Autre symptôme de cette mauvaise éducation, thème récurrent du Conte du Graal, le fils préféré mais maudit car pécheur (il a fauté, sans doute sexuellement, c’est ce que semble nous suggérer la sexualité contrainte de la communauté), Anfortas, est littéralement « travesti » en Christ de pacotille. On retrouve le goût de Loy pour les peintures baroques, caravagesques, avec toujours cette volonté de mise en scène démonstrative-clin d’œil à la peinture.
Pour expier, il fallait que la communauté le distingue, le mette à part dans un déguisement de mauvais goût.
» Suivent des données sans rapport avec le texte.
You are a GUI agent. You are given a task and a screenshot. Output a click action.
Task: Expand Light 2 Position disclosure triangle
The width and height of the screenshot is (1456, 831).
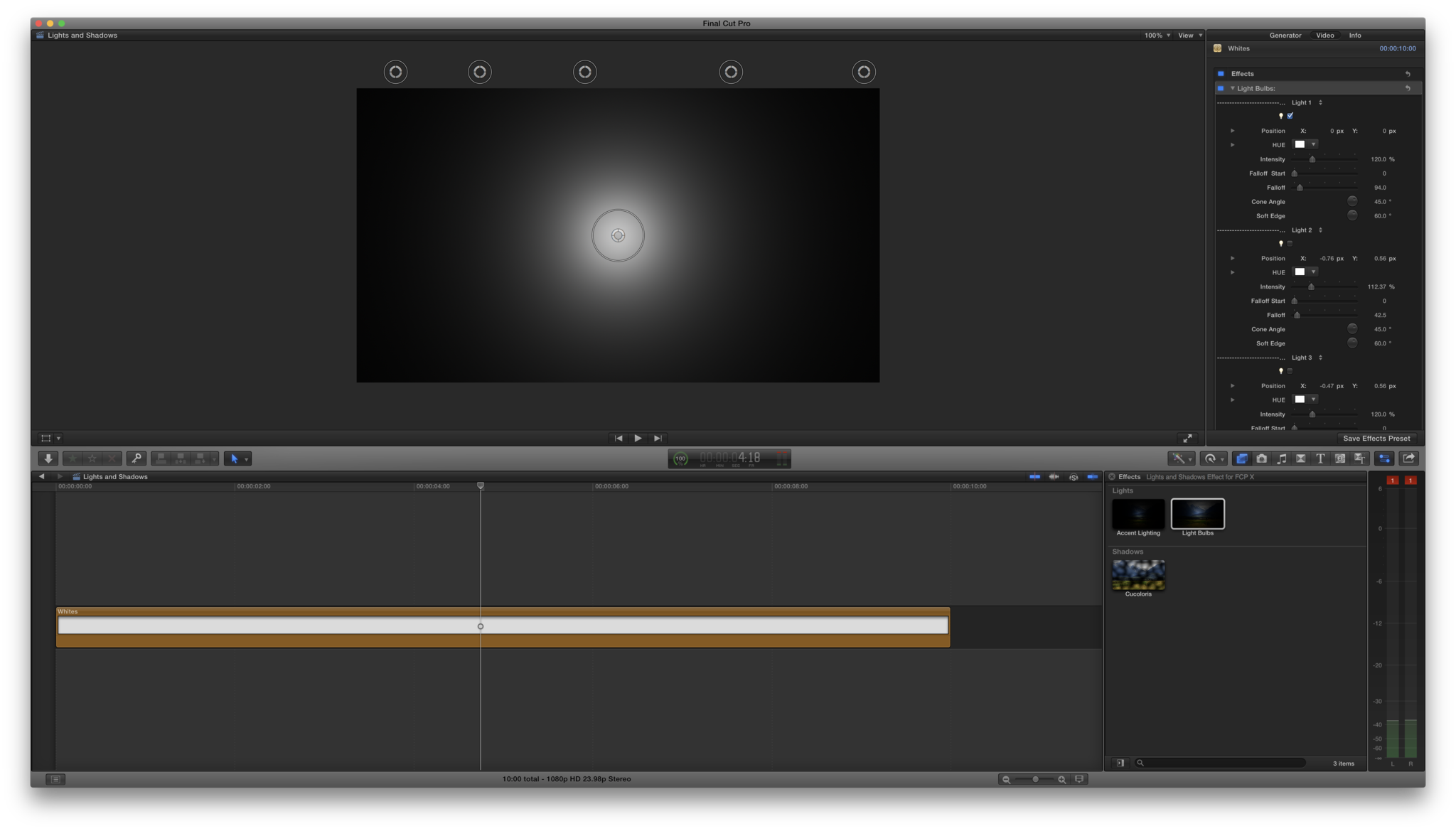(1233, 258)
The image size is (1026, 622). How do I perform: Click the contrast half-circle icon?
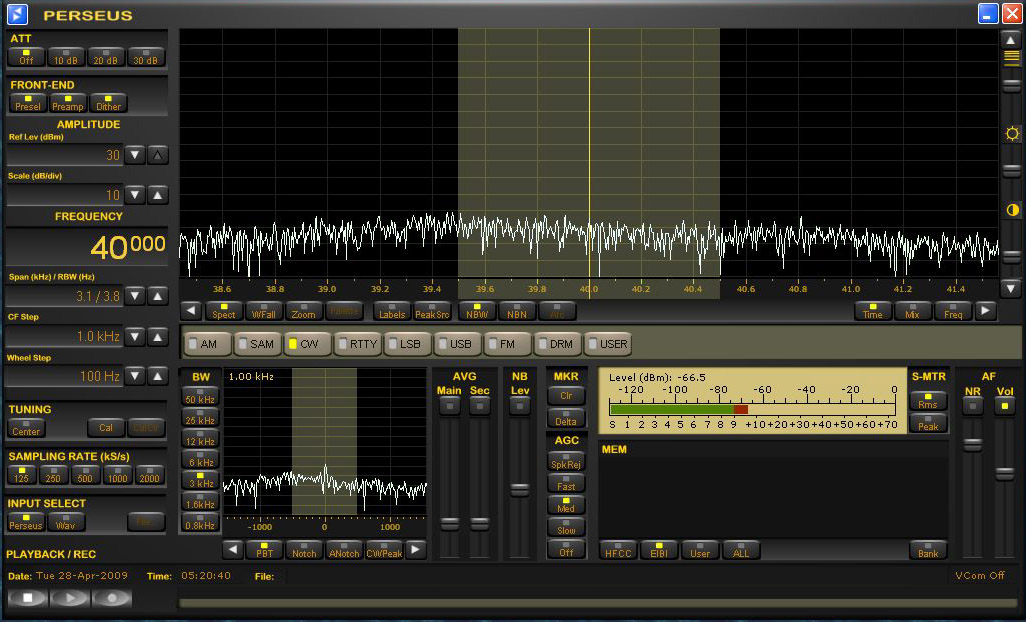coord(1012,210)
On peut même se prendre à penser que l’éducation trop rigoriste de Titurel, en a fait, au lieu d’un champion de la foi, un être voué à perdre et à souffrir, et en cela à se rapprocher du Christ mais uniquement dans la douleur et l’expiation.
C’est un Anfortas-Christ grand guignol et Peter Mattei joue sur cette partition-là avec un lyrisme démesuré, nous y reviendrons.
Un personnage hors histoire, une femme vêtue d’un tailleur rose, parfaitement indifférente à l’action, fait irruption à intervalles réguliers sur la scène et va consulter le grimoire. Première ébauche d’un regard critique, à la Brecht.
Comme il se doit, Parsifal déboule comme un chien dans un jeu de quille, perturbant lui aussi l’ordre naturel par le meurtre du cygne, enveloppé dans des linges (accessoire minimal, purement initiatique comme dirait Chailley). Il est le jeune chasseur, tout de noir vêtu. On ne lui demande même pas de briser son arc (Gurnemanz s’en charge). Son costume indique son étrangeté aux membres de la communauté mais pas aux membres éminents (même noir, même « recherche » relative mais tout de même) : il est l’élu (Chailley toujours).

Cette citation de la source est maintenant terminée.